Tragedy, like history, often lives on only in the protean afterlife of storytelling, a community-building custom that constantly reshapes our relationship to and understanding of events that seem so clearly defined. Stephanie Zadravec’s The Electric Baby, now running at Red Bank’s Two River Theater, embraces the unique dynamics of storytelling in order to explore the complex constellation of interpersonal connections around one tragic event. In the process, it reexamines any apparent certainty about the ethical connections between strangers.
The story revolves around the aftermath of a Pittsburgh car accident that instantly fuses a number of disparate lives. Married couple Helen (Lizbeth Mackay) and Reed (Steven Skybell) argue on a street corner before Helen storms off into the street in a huff, causing a taxi driven by African immigrant Ambimbola (Oberon K.A. Adjepong) carrying best friends Rozie (Lucy DeVito) and Dan (Nick Lehane) to swerve into a light post. Dan is killed, “Bimbo” the driver is hospitalized, and Reed, Rozie, and Helen are each wracked by varying levels of guilt, anger, and bitterness.
As each thread of the story gradually spins out and eventually coincides, the corner of the stage remains constantly populated by Natalia (Antoinette LaVecchia) in her rocking chair attending a bassinet. The bassinet’s occupant gives the play its title, a baby that “glows like the moon” while kept alive by wires of life support. The strand of the play’s web uniting Natalia and her baby to the characters involved in the accident is not revealed until late in the play, but it seems certain throughout that she and the others will not remain emotionally isolated.
Natalia in fact takes her place in the rocking chair prior to the audience entering Two River’s black box space. She sits silently knitting and occasionally rocking the bassinet as patrons get themselves situated in their seats, and as the lights come down she greets the audience directly, asking playfully who among the crowd is going to annoy everybody with their coughing, who’s the stinky one, and who has forgotten to silence his or her cutesy ringtone. Aside from the ringtone, Natalia has a home remedy for any problem that may present itself. Bad cough? Soak a pair of socks in whiskey and sleep with them on your hands. Body odor? Chill a couple potatoes, then peel and rub under your armpits for a few days. Headache? Sleep with a banana on your forehead. Throughout the evening, Natalia will deliver a trove of folk wisdom to the audience and other characters, all of which is infused with the suggestion of old-world wisdom by her Romanian accent.
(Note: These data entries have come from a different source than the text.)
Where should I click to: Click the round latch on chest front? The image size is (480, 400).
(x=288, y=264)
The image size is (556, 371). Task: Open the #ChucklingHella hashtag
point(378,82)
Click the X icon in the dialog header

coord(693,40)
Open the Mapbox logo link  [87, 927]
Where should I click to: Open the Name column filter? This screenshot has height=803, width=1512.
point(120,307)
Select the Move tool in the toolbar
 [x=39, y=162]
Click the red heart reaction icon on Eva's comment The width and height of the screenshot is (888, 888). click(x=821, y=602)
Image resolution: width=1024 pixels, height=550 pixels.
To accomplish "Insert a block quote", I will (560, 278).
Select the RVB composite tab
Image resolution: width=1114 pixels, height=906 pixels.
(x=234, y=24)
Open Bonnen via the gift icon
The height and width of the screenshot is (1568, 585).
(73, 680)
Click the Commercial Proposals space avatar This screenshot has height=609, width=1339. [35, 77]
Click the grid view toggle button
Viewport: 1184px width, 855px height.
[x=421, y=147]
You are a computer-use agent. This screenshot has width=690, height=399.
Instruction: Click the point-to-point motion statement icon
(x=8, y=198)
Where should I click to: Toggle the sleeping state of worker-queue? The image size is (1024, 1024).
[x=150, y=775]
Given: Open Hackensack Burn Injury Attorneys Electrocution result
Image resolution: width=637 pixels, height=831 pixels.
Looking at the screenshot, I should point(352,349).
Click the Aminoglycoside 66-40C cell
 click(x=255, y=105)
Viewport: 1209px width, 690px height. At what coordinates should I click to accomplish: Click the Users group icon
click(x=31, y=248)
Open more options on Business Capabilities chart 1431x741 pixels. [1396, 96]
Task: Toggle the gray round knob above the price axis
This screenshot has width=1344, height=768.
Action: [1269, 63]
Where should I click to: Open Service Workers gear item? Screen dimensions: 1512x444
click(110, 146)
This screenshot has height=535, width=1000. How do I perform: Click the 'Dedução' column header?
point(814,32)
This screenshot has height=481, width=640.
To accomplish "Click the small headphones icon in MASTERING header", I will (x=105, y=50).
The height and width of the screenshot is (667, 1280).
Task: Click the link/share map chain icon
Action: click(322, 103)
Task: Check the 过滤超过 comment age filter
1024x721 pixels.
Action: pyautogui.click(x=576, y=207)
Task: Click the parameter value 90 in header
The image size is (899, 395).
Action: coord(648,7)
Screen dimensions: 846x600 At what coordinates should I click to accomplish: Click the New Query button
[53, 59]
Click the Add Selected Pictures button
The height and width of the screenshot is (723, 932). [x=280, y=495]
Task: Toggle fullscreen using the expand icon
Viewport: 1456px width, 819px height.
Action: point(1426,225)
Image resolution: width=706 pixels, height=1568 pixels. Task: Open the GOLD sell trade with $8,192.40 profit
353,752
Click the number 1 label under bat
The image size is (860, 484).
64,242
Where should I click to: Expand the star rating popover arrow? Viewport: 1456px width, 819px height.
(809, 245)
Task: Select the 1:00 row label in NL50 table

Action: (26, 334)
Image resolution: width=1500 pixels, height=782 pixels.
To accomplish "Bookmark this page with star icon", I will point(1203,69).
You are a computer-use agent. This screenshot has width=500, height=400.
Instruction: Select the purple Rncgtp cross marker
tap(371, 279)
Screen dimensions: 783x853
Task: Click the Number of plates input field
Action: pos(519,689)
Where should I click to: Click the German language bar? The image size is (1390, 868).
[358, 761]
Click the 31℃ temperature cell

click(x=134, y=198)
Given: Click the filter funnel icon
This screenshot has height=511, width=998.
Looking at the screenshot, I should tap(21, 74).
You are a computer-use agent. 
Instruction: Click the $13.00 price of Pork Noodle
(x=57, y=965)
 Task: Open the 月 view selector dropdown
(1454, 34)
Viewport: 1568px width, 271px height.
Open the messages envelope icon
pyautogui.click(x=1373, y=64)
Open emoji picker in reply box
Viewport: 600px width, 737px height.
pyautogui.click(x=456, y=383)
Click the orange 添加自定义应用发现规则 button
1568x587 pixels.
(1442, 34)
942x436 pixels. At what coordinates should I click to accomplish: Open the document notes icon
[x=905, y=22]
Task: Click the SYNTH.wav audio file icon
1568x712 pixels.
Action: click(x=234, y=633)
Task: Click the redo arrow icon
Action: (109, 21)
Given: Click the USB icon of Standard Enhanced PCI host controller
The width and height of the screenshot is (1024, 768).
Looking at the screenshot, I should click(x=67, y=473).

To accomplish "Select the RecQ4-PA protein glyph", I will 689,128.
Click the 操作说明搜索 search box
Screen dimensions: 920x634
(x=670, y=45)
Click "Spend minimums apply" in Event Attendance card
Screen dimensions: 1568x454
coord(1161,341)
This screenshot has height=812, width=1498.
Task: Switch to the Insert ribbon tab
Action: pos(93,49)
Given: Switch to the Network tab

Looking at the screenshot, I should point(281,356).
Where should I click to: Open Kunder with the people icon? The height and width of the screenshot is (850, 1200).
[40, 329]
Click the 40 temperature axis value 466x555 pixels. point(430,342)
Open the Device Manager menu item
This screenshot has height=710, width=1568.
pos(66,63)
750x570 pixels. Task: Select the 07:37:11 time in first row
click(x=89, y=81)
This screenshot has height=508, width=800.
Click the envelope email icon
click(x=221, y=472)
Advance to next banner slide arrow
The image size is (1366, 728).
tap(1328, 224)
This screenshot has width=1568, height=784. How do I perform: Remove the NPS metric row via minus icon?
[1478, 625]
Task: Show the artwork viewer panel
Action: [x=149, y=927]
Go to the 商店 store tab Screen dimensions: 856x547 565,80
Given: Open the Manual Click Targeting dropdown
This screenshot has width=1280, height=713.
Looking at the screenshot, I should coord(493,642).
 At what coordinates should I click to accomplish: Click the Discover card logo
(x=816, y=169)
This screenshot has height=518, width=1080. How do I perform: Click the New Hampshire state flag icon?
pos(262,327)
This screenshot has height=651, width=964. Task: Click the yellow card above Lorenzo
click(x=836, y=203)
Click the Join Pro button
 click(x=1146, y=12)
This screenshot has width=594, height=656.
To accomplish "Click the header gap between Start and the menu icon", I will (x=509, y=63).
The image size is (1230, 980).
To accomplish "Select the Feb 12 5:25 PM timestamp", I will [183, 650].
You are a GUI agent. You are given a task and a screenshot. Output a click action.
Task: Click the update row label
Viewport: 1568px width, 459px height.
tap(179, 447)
Natalia is sometimes chorus, sometimes participant in the play’s action, but her presence underscores this play’s investment in storytelling. Much of the drama of The Electric Baby originates in the characters’ history, revealed to us not through flashbacks, but by layered stories. We learn gradually of the death of Reed and Helen’s daughter and the stress that has put on their marriage, of Bimbo’s and Natalia’s immigration ordeals, of Rozie and Reed’s unexpected connection, and eventually the characters and their lives become fleshed out far beyond the events of one taxi accident. Ultimately, the play interrogates the role of the past in the lives of the present and future, suggesting that the stories which influence and instruct might also oppress.
The play’s network of interpersonal connections is stressed by its beautifully sparse set (designed by Mimi Lien). The stage’s walls and the theater’s entire ceiling are covered with a web of rope, strung in a random pattern, with different strands converging and diverging in various locations around the theater. The set’s simple furniture—a small table, a few chairs, a hospital bed—begin the show suspended in the rope above the stage before being lowered out of the web as needed by the action of the play. The effect dramatizes the seemingly random interconnectedness of lives and ethics in which The Electric Baby is so invested. The same chairs that descend from the web are used for Bimbo’s cab, Helen and Reed’s kitchen table, and a tense lunch between Reed and Rozie: the implication is that these characters share far more than a car accident.
Adjepong’s Bimbo and LaVecchia’s Natalia shine as the play’s emotional touchstones. Their stories reveal both the determination of immigrants following a tattered dream and the complexity of lives marked by suffering. The play’s highlight is a scene where Adjepong and LaVecchia share narration of a revealing story, as the fantasy of a folk tale belies deep humanity. One of course might wish that all the play’s characters were developed as deeply and compellingly as these two, but that is not the case.
As the play’s moving conclusion forces a reassessment of its earlier tension, The Electric Baby becomes like the folk tales so important to its plot, at once instructive and open-ended. A lyrical mediation on shared social experience, the play suggests ultimately that the power of stories is in their constant retelling.